CDC helps and supports health departments in these outbreak investigation by:

  • Providing technical assistance to public health officials from states with reported mumps cases.
  • Gathering data reported by states on confirmed mumps cases and evaluating and monitoring these data from a national perspective.
  • Testing clinical specimens from people suspected to have mumps when requested by states.
  • Providing technical assistance on mumps laboratory testing.
  • Testing for and tracking changes in the mumps virus strains circulating in the United States.
  • Providing rapid assistance on the ground during outbreak investigations, often through a formal request by the state health department.
  • Investing in state and local health departments infrastructure and laboratory capacity.

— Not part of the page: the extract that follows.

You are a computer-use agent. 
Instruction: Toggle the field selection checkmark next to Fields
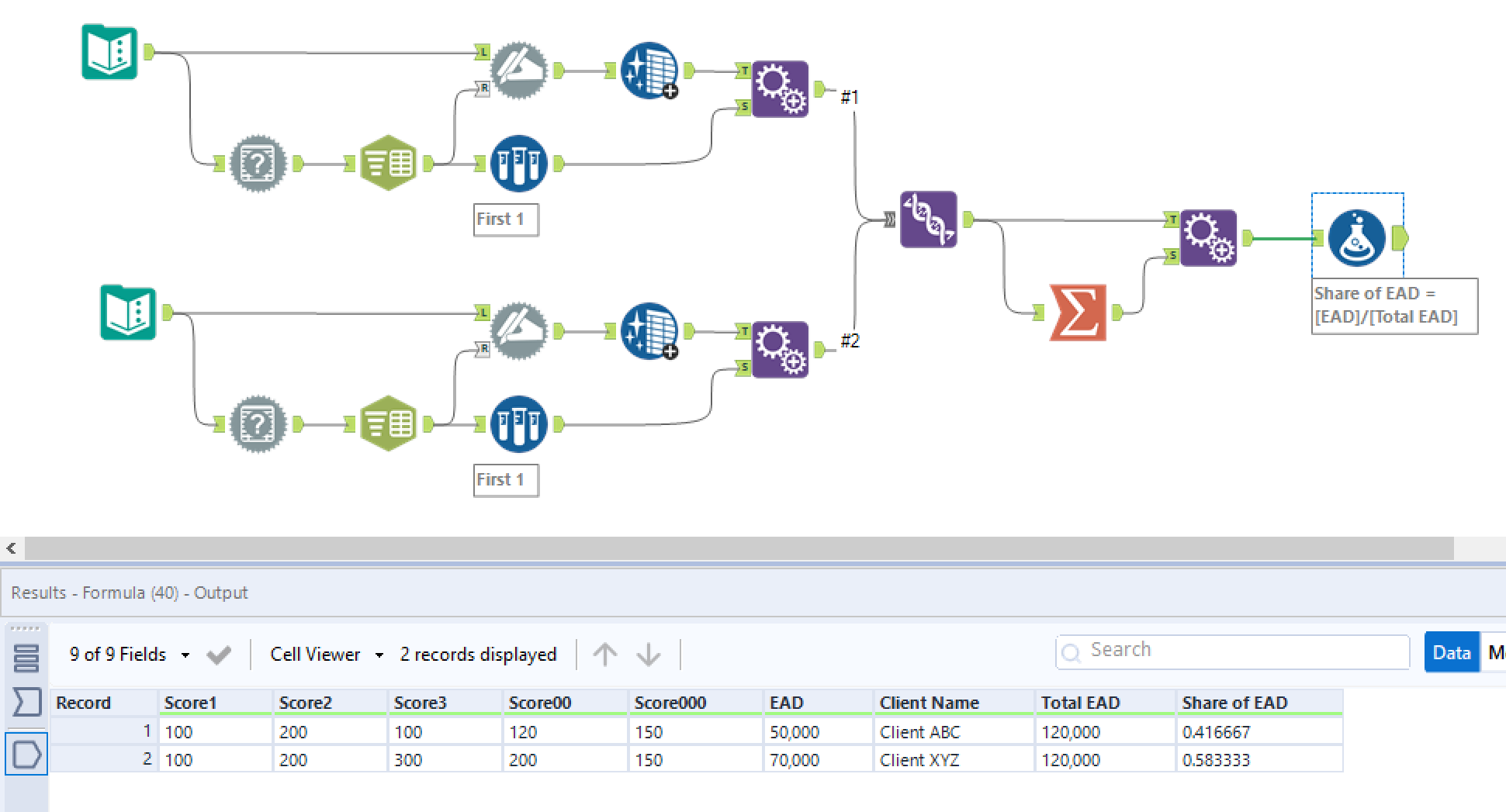click(x=218, y=654)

This supports front-line response to suspected and confirmed mumps cases.
  • Alerting clinicians, healthcare facilities, and public health officials around the country about current outbreaks.
  • Providing vaccine policy recommendations, clinical guidance for healthcare providers, and outbreak guidance and materials for health departments.
  • Providing information to public and healthcare providers through a variety of media, including the CDC website

Reporting mumps cases

Mumps is a nationally notifiable disease, and all cases should be reported to the state or local health department. Contact your state health department for more information on how to report mumps in your state.

Resources

Mumps MMWRs

  • Siegel M, Fuerst HT, Peress NS. Comparative fetal mortality in maternal virus diseases. A prospective study on rubella, measles, mumps, chicken pox and hepatitis. N Engl J Med 1966;274(14):768-71.
  • Wilson CB, Nizet V, Maldonado YA, Remington JS, Klein JO. Remington and Klein's infectious diseases of the fetus and newborn infant. 8th Edition, Elsevier Health Sciences, 2016.
  • Siegel M. Congenital malformations following chickenpox, measles, mumps, and hepatitis. Results of a cohort study. JAMA 1973;226(13):1521-4.